California Senate Bill 54 was introduced by California senator Kevin de León. The bill requires that California, very much like a sanctuary city, vastly limit its law enforcement agencies from working alongside federal immigration agencies, as well as prohibit them from using their resources to detain and investigate people amongst other regulations, on the basis of immigration purposes. California law enforcement agencies will no longer be able to transfer a person or release information regarding their criminal history to federal immigration agencies without an existing judicial warrant. In addition to that, local and state law enforcement agencies will also be required to release the names of inmates/parolees to federal immigration agencies 60 days prior to them being released from jail if they are or were convicted for a violent crime. If a California law enforcement agency and federal immigration agency work in joint efforts, the California law enforcement agency cannot take on the role of an immigration agency. Not only that but as of January 1, 2009 it will have to create a biyearly report about the frequency of the joint efforts and information exchanged, and that all would have to be posted in the Attorney General's website. The bill has been voted on by the California Senate. According to CNN, it resulted in a 27–12 lead with Democrats being the dominant supporters. Despite the support from the California senate, the bill still faces opposition from groups such as the California State Sheriff Association, that feels like it too tightly limits their ability to carry out their job.

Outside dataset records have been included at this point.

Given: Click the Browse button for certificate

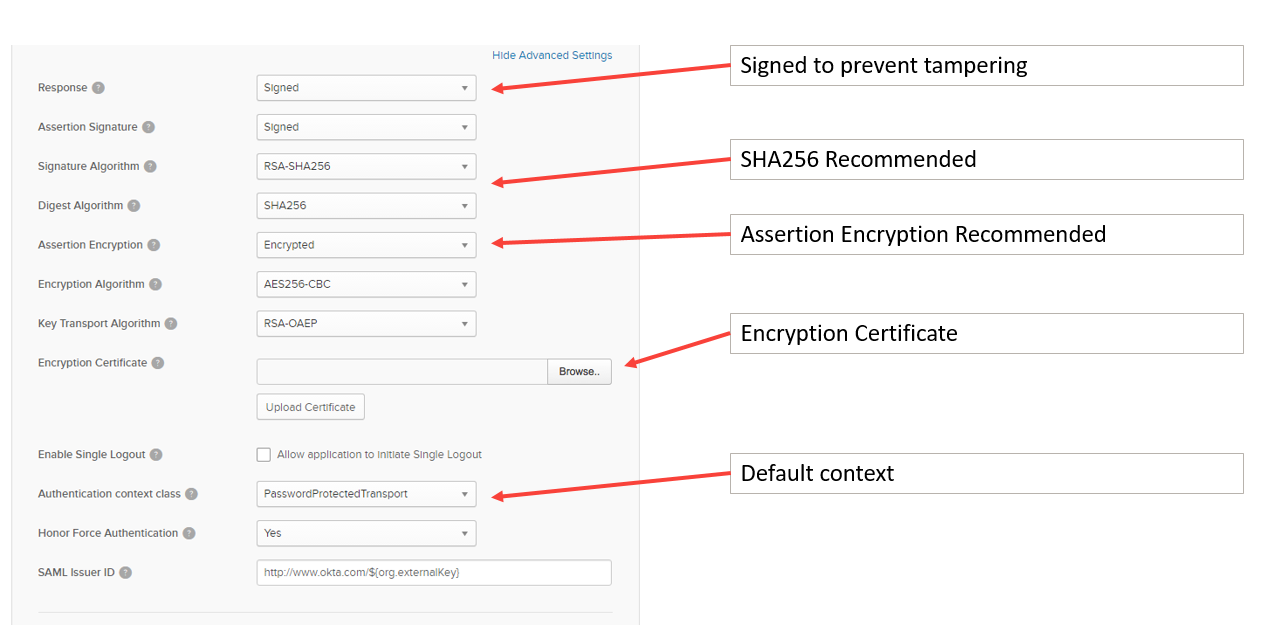Looking at the screenshot, I should pos(579,372).
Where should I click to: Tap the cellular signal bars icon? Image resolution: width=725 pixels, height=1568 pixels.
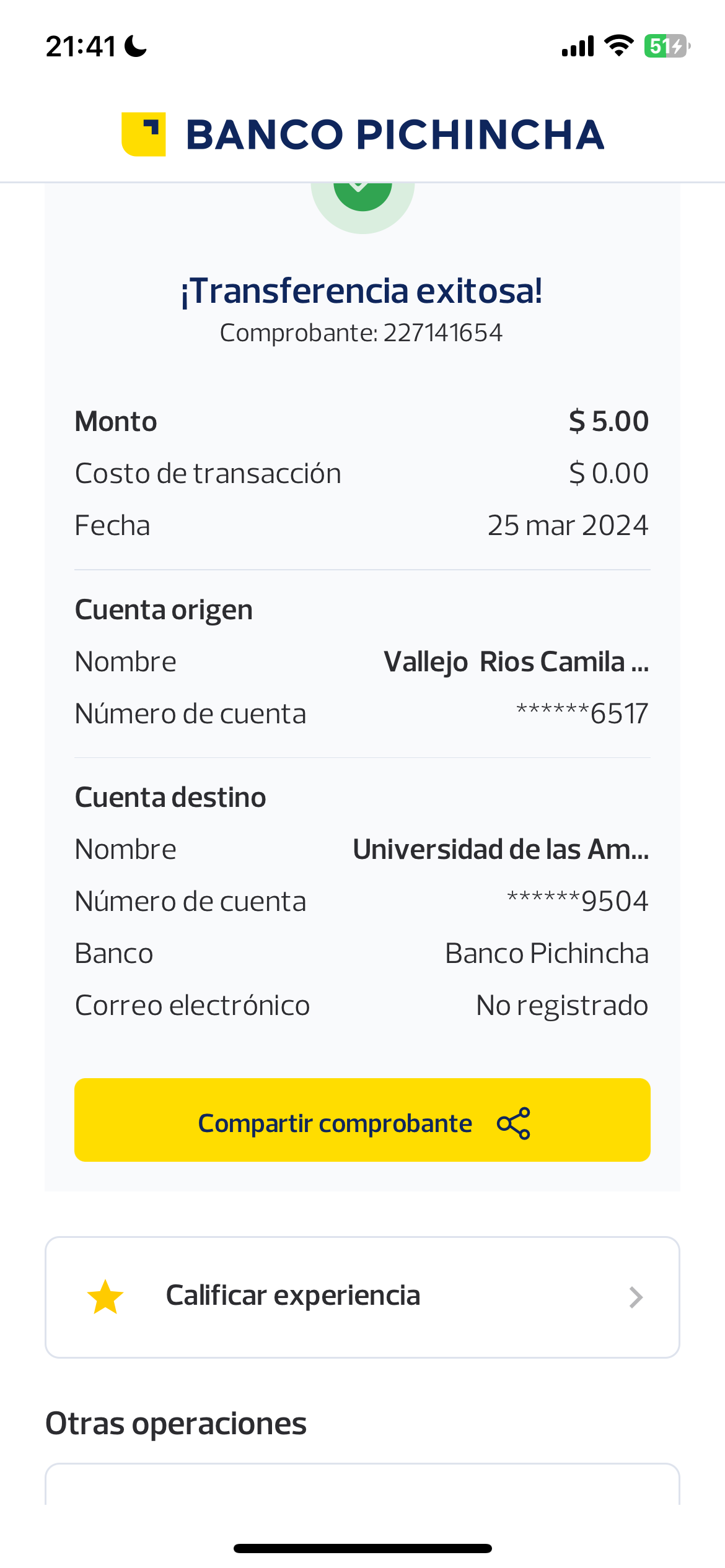pos(578,46)
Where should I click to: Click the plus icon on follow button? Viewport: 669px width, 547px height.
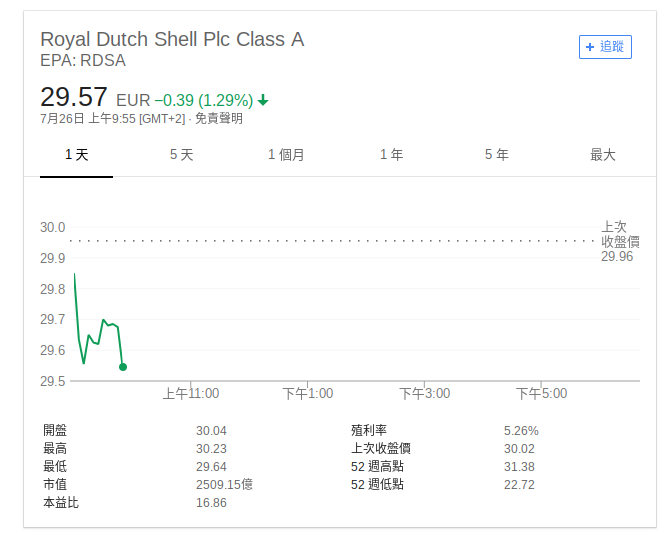pos(590,47)
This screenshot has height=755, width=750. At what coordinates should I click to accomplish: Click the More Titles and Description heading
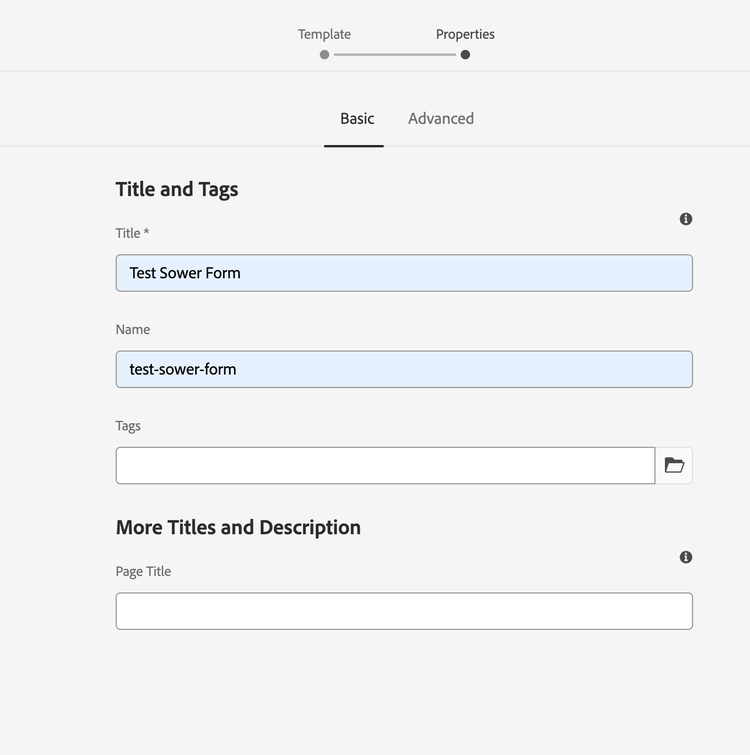[x=238, y=527]
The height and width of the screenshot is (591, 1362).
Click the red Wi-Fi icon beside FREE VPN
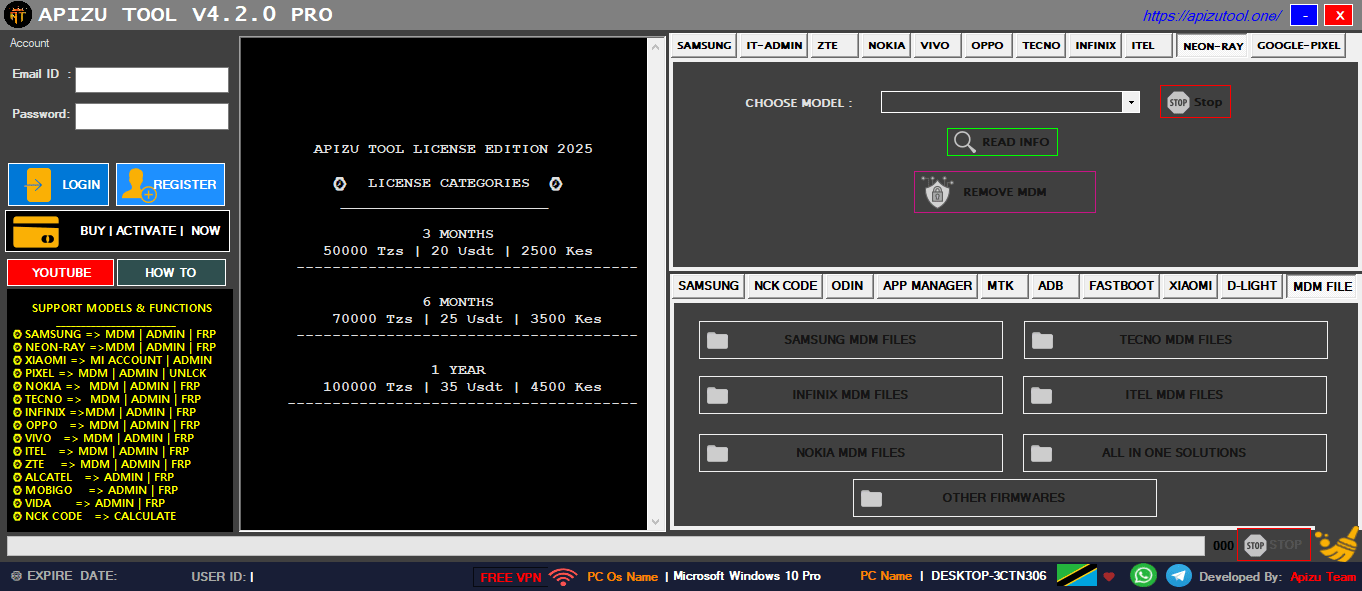click(x=560, y=575)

The California public schools this bill will directly affect are any k-12 school under local governing or charter school boards, the California Community College, and the California State University branch. Under this bill the security, police agencies, and staff working for them will be limited to no longer inquire information regarding a person's legal status, release private information that is not yet available to the public, or detain and question amongst other things on the basis of aiding an immigration enforcement agency/investigation. In order for this to take place, three months after the bill is approved, the General Attorney would need to publish a policy with the regulations and limitations that the public schools will need to enact in order to guarantee confidentiality to the students in regards to not releasing their information to immigration authorities. Not only that, but the policy will include regulations that won't allow for immigration agencies to work in the campus or have individuals transferred to them unless a judicial warrant is present. The public schools are expected to follow the policy, or create their own that is up to par with the one created by the Attorney General. Since the state will be imposing new regulations on public schools, they are up for reimbursement for the money they spend implementing them. That is because under California Constitution, a school district/campus is eligible for reimbursement if it had to create a new space in its budget to carry out its mandate. According to the LA Times, even though the University of California is not one of the California public school obligated to implement this bill if passed, it is encouraged to adopt its policies because it is a government organization that provides education and social services among other things to the residents of California.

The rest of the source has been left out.